La vida no me ha tratado como un ciudadano libre. Nada me ha regalado, he pagado por cada capítulo de mi vida el precio que me han pedido. He perdido mucho tiempo. Ahora, en la cumbre de mis aspiraciones, y dado que apenas me queda tiempo para seguir soñando, quiero disfrutar de la vida sin complejos. Sé que en una cultura tan acostumbrada a prejuzgar, tan amarrada a las últimas tendencias del colindante, a los procesos evolutivos de la historia que se repite, al dominio a base estupidez sin creatividad, a la hipocresía, el tiempo representa un desafío fundamental.

Corremos a través del tiempo y no podemos parar. Es consecuencia del estrés, es una verdad como la copa de un pino (no me imagino cómo será una verdad como la copa de un pino. Qué extrañas algunas verdades), el estrés se apodera de nosotros y, acumulado, le obligamos a actuar... Un convinado contranatural. Entonces, cabe preguntarse: ¿por qué y para quién organizamos y dedicamos nuestro tiempo? Creo que deberíamos volver a la escuela con otros maestros, nos hace falta reeducarnos, además de un entrenamiento distinto para llegar a ser dueños de nuestro tiempo.

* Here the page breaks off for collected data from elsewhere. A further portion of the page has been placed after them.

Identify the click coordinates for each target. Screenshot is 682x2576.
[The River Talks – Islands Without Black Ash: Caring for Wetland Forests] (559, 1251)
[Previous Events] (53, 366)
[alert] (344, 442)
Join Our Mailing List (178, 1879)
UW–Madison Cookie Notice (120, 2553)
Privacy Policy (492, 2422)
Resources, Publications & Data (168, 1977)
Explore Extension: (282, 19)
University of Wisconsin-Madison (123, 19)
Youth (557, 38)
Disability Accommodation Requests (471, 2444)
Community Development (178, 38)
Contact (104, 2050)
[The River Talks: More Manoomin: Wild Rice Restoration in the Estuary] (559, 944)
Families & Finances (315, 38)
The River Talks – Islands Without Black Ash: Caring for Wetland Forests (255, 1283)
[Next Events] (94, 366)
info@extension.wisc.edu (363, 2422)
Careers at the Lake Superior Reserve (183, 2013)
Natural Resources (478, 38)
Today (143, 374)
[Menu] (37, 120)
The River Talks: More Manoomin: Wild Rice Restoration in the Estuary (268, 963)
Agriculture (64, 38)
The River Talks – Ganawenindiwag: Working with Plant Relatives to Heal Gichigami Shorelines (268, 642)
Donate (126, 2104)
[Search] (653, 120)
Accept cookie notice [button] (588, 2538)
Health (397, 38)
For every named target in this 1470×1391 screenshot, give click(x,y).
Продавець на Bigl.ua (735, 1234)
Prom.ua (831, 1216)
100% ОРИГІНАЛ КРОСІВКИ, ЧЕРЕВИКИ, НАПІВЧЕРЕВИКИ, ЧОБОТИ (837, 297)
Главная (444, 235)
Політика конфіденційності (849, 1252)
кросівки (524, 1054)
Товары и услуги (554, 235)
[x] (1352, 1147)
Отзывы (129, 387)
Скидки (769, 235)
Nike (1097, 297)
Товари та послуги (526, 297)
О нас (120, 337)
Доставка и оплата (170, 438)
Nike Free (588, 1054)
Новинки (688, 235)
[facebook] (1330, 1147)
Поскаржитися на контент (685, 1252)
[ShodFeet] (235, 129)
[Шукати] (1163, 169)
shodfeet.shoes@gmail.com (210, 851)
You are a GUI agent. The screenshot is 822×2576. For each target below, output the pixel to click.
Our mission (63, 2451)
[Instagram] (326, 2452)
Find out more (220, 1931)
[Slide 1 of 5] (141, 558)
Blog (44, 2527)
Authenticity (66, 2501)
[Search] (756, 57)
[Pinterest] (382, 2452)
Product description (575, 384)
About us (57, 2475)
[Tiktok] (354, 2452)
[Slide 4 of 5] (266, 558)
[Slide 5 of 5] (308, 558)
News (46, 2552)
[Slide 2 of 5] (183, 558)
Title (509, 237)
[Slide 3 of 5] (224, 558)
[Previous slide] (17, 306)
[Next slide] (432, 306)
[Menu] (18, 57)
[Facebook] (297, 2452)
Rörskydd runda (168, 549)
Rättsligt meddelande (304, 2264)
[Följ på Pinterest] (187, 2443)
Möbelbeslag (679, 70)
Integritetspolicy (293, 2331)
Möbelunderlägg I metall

Quiero ser el dueño de mis actos, el dueño de mi futuro. Quiero ordenar mi vida e intentar alcanzar mis proyectos. No me puedo permitir entregar más sueños por falta de tiempo. Quiero tenerlo previsto y estipular mis sentimientos sin ser una máquina del tiempo al servicio de los demás. La vida no me ha tratado honestamente. Quiero escribir mi futuro y tener mi propia librería. Quiero tomar el control de mi vida.

Hay quien piensa que al organizar su tiempo pierde su espontaneidad. En realidad, la persona dispone de completa libertad para organizar su vida. Organizarla a su antojo. Para eso hay que ser audaz y creativo. Y confiable. Mi vida tendrá el mismo límite que la tuya, tú organizarás mi vida. Por favor, perdona y no me desaproveches: aún tengo tiempo que regalarte. Sin ti no soy nada. (Avísame si vuelves).